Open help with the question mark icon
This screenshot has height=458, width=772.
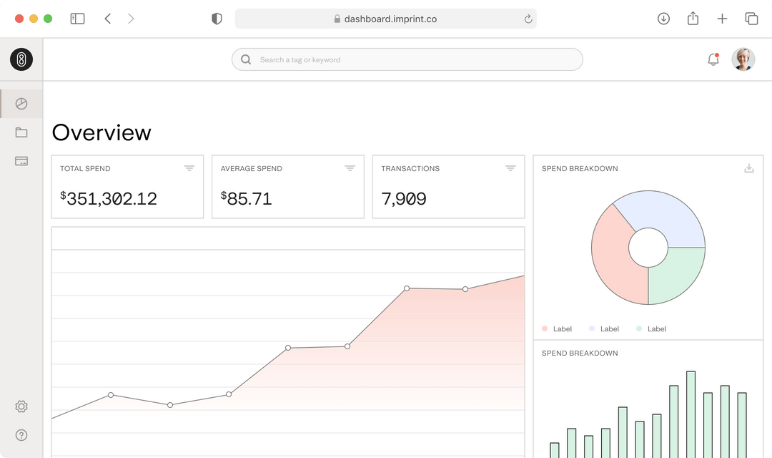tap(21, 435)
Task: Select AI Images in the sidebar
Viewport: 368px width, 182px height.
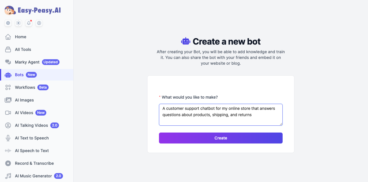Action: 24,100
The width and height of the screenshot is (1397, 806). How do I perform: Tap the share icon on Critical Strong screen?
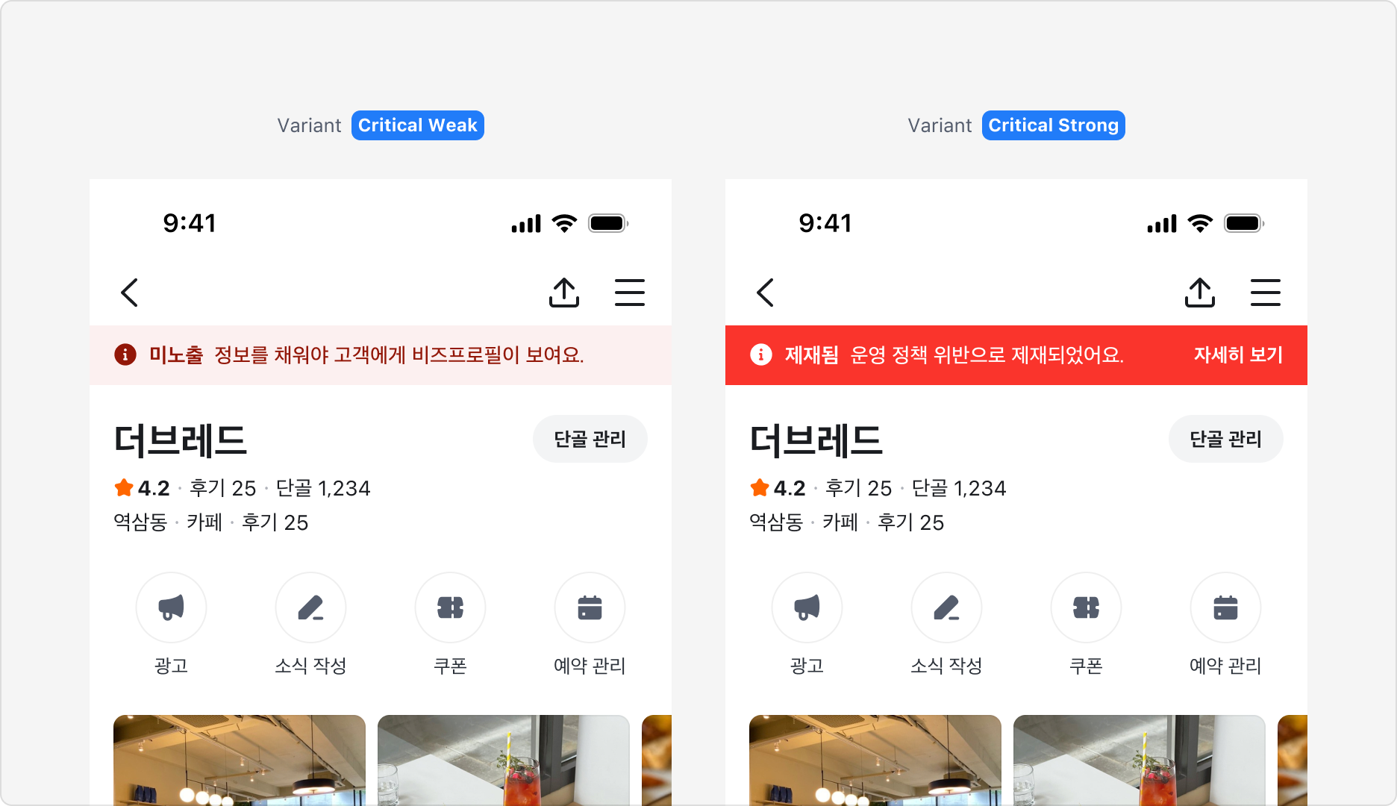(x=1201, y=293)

What the task asks =
Express the records above as a two-column CSV with the header row instruction,location and one row per record. Put the record's text and its answer each in a single quoted field with line breaks changed to spaces, and leave out the pictures.

Expected output =
instruction,location
"Open help with the question mark icon This screenshot has height=458, width=772.","tap(21, 435)"
"Task: Select AI Images in the sidebar Viewport: 368px width, 182px height.","Action: 24,100"
"The width and height of the screenshot is (1397, 806). How do I perform: Tap the share icon on Critical Strong screen?","(x=1201, y=293)"